Your objective → Reproduce, word for word, the lines of the items starting with the line containing "Image resolution: width=674" and going on through the line containing "Looking at the screenshot, I should pos(521,33).", including both.

Data for this exercise →
********

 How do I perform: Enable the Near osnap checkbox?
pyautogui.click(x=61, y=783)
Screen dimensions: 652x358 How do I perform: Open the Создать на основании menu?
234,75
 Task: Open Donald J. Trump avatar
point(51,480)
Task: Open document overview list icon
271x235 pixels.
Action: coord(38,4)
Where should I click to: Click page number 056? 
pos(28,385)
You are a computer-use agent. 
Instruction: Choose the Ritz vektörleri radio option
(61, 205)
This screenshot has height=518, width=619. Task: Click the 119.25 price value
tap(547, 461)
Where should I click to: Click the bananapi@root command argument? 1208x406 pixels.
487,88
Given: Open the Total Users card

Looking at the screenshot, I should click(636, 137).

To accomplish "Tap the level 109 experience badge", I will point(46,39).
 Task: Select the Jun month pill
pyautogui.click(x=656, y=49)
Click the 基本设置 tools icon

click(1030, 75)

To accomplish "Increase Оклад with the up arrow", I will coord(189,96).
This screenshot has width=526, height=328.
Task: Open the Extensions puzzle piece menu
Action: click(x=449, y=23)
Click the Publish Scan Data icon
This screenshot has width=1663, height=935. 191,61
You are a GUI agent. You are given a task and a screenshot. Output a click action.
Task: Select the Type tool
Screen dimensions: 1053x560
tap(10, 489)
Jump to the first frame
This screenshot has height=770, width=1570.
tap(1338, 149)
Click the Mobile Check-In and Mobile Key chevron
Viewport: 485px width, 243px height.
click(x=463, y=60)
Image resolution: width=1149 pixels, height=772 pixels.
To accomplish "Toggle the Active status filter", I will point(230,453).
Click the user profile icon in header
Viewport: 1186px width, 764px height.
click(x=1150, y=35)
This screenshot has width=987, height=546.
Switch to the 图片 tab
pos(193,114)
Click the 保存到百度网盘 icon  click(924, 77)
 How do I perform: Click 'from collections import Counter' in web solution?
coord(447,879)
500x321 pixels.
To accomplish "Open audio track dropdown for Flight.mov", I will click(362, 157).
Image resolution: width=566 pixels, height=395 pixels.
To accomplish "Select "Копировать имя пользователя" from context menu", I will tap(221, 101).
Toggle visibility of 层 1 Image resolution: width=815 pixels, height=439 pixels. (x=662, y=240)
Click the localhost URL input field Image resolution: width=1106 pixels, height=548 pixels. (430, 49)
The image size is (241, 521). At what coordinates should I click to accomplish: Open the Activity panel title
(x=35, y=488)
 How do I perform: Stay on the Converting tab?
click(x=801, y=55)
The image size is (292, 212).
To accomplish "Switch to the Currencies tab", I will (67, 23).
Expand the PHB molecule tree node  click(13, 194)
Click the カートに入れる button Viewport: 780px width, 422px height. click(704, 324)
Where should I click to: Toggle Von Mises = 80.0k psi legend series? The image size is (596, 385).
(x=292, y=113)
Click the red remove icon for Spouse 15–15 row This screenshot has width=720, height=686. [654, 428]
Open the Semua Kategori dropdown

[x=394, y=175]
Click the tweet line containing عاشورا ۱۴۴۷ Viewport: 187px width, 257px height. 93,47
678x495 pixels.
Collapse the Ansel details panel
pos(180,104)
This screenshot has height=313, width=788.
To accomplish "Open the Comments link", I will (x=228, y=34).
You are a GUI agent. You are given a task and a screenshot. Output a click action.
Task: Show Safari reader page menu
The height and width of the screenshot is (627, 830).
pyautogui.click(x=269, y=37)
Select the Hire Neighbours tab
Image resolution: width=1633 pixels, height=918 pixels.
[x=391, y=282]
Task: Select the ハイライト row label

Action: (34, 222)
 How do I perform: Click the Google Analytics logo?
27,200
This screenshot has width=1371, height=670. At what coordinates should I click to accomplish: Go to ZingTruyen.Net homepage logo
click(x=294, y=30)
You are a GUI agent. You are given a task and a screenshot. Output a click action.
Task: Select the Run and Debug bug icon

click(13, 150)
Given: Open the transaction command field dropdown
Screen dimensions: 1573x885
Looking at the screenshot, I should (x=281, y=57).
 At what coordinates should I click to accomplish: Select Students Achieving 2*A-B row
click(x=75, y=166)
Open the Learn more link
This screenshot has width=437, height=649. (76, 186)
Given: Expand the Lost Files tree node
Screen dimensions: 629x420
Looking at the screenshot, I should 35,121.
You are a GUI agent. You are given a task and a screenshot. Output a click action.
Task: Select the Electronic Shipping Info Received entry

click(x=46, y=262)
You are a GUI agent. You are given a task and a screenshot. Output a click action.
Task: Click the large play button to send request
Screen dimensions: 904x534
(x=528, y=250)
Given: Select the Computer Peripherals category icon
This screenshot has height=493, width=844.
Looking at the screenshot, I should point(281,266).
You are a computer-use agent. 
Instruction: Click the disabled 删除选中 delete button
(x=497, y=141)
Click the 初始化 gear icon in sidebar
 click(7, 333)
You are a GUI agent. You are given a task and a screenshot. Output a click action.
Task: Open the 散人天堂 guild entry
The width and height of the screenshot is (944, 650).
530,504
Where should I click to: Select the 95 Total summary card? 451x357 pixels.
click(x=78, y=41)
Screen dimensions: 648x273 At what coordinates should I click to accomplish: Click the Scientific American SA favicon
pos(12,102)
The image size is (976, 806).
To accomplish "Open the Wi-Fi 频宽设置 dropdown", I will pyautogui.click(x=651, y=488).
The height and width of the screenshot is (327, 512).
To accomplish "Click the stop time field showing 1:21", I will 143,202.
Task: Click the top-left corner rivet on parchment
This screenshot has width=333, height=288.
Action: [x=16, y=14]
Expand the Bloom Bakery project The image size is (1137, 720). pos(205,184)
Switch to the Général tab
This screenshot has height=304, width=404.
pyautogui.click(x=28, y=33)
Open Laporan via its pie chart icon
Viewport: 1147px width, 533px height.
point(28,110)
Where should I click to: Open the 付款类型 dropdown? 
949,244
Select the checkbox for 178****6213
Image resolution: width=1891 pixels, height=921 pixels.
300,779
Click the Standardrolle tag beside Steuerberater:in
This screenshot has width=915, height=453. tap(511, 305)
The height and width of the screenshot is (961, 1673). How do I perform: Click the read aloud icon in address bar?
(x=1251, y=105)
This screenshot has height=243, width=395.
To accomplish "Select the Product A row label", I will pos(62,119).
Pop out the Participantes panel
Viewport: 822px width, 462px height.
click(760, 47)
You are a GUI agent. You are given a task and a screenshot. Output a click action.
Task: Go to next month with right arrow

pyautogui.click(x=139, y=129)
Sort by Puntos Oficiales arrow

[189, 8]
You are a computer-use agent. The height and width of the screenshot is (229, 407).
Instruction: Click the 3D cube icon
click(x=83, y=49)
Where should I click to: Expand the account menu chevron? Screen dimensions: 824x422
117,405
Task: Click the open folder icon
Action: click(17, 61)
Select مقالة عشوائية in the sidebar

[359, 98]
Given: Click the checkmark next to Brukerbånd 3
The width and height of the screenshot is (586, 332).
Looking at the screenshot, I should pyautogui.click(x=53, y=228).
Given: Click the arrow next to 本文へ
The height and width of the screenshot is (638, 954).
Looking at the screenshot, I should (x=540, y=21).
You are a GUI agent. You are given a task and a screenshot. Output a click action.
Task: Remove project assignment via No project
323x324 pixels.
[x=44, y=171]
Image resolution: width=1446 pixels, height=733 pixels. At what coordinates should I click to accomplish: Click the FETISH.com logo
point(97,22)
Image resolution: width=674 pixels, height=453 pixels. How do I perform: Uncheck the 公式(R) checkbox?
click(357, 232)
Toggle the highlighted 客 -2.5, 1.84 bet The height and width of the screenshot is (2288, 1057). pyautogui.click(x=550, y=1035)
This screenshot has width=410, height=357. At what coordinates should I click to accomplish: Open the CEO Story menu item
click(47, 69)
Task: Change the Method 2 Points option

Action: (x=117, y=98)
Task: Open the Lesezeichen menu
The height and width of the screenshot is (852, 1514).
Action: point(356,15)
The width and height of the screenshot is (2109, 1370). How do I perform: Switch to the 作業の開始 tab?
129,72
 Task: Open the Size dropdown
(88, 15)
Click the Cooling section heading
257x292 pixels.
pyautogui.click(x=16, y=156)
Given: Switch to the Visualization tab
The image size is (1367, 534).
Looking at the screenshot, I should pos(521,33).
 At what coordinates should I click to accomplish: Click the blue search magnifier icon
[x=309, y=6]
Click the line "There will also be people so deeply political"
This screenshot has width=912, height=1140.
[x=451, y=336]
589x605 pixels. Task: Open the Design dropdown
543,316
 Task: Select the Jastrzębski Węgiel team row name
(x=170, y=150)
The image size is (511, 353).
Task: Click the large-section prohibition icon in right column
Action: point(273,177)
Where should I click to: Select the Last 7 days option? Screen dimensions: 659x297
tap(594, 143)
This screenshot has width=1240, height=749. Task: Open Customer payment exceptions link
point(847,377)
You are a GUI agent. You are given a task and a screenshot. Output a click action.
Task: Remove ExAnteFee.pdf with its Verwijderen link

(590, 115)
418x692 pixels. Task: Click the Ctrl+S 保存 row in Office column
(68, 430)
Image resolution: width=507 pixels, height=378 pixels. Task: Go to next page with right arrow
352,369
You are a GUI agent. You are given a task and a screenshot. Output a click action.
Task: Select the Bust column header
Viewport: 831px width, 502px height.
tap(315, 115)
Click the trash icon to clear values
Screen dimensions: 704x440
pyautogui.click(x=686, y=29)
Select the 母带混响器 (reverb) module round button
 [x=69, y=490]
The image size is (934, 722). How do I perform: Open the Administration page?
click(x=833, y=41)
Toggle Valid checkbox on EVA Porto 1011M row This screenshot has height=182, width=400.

********

Correct response →
Image resolution: width=674 pixels, height=453 pixels. How do I perform: Uncheck the 公式(R) checkbox?
click(357, 232)
Toggle the highlighted 客 -2.5, 1.84 bet The height and width of the screenshot is (2288, 1057). pyautogui.click(x=550, y=1035)
This screenshot has width=410, height=357. At what coordinates should I click to accomplish: Open the CEO Story menu item
click(47, 69)
Task: Change the Method 2 Points option

Action: (x=117, y=98)
Task: Open the Lesezeichen menu
The height and width of the screenshot is (852, 1514).
Action: point(356,15)
The width and height of the screenshot is (2109, 1370). How do I perform: Switch to the 作業の開始 tab?
129,72
 Task: Open the Size dropdown
(88, 15)
Click the Cooling section heading
257x292 pixels.
pyautogui.click(x=16, y=156)
Given: Switch to the Visualization tab
The image size is (1367, 534).
Looking at the screenshot, I should pos(521,33).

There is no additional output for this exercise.